■ Goal of the exercise ■
Copy verbatim the span of lines beginning at the line that contains "Given: Click the" and ending with the final line of the data. Exclude pictures from the copy.

Segment Start: Provided records

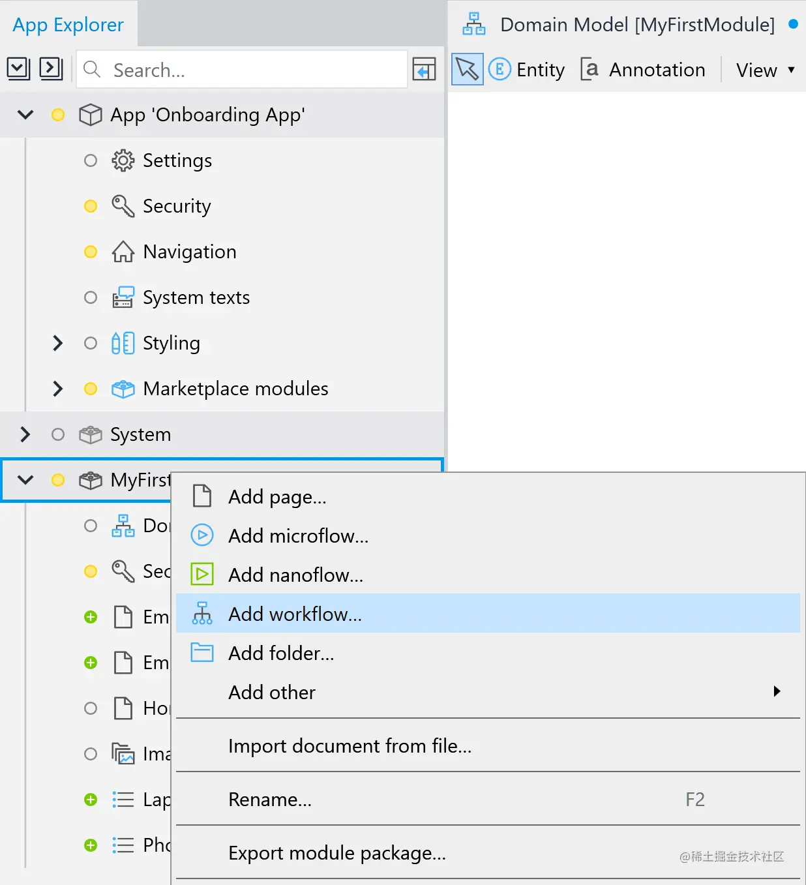
Task: Select the pointer selection tool
Action: tap(467, 69)
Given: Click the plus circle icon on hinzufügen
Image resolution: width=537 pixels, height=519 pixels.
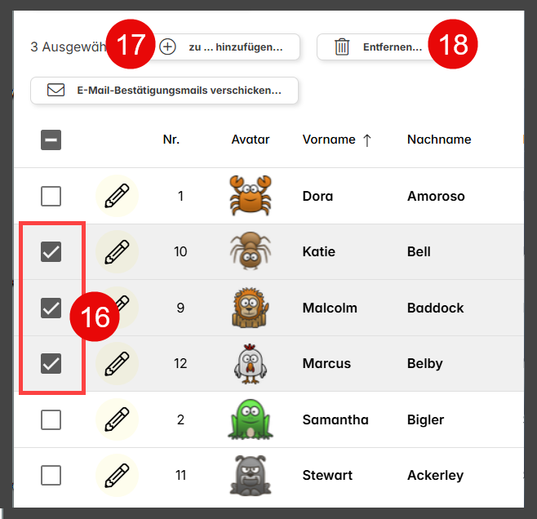Looking at the screenshot, I should coord(167,47).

Segment End: Provided records

■ Solution for this exercise ■
Given: Click the plus circle icon on hinzufügen
Image resolution: width=537 pixels, height=519 pixels.
Looking at the screenshot, I should coord(167,47).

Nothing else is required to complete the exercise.